Page 72 of Styx & Stones



CHAPTER TWENTY-EIGHT

STYX

Mom shakes me awake. I hadn’t known I’d fallen asleep. I hadn’t known you could fall asleep in the hard, plastic waiting-room chairs.

“Honey, the surgeon is here,” Mom says.

I blink and bolt upright. The flesh around my port throbs and I flinch but quickly ignore it and get to my feet.

“How is she?” I blurt. Stones’ parents and the doctor all look at me as I barrel toward them. Mom walks up and squeezes my hand. The surgeon glances between us and Alaska’s parents. Mrs. Stone nods. Mr. Stone clearly isn’t ready to acknowledge my existence.

“She’s in recovery,” the doctor says.

A collective gasp of relief goes through the group.

The surgeon gives a pained smile. “It was a tough surgery. The tumor was embedded deeper than we expected. It’s encroaching on the optic nerve, but has also attached itself to the carotid artery. We’ve taken as much as we could, but I’m afraid we couldn’t remove it all.”

My heart beats double time, and my legs threaten to give out. My whole body is shaking.She’s alive.

Mom’s phone rings and she shoots the Stones and apologetic look as she steps away to answer it.

“It’s the hospital with your results,” she says. I nod and turn back around to the surgeon, but a motion beyond the waiting-room window catches my eye.Snow. There’s snow in San Francisco. In September. I move toward the window and watch the falling flakes.

The doctor goes on and on about Stones’ treatment.

“Look at this. Come look at this! It’s snowing.”

“Styx?” My mom’s voice is shaking, panicked. “Honey, it’s not snowing. That’s a cherry blossom mural. You’ve seen it at least one hundred times.”

I turn and look at my mom, her eyes are saucers, whirring and spinning as she races toward me. My heart beats double time.

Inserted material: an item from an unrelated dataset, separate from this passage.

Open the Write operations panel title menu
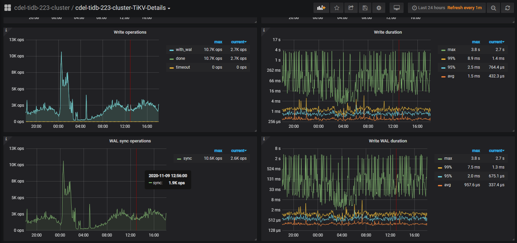Image resolution: width=517 pixels, height=243 pixels. click(130, 32)
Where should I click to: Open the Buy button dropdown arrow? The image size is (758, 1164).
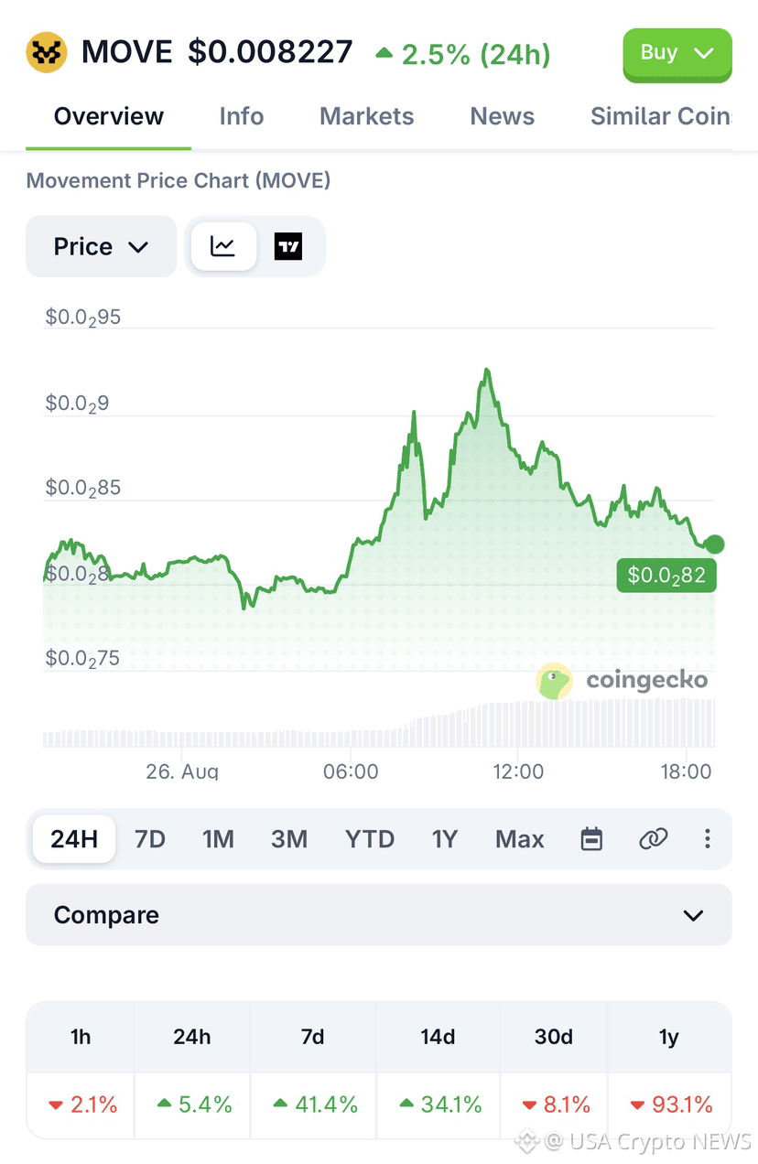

“Mom, I don’t feel so good,” I whisper, afraid the Stones will hear and keep me from their daughter. I don’t like the way they’re looking at me with their red, beady eyes.

The next thing I know, I’m on the floor. My arm is throbbing, my head is too, and I can’t stop shaking. It’s so cold. So fucking cold I’m freezing my balls off. “I don’t wanna go to hospital. I don’t wanna go. Just let me die here in the snow. Please, please, just let me die.”

“Styx,” my mom says, shaking me. “Oh my God, you’re burning up. Someone help us!”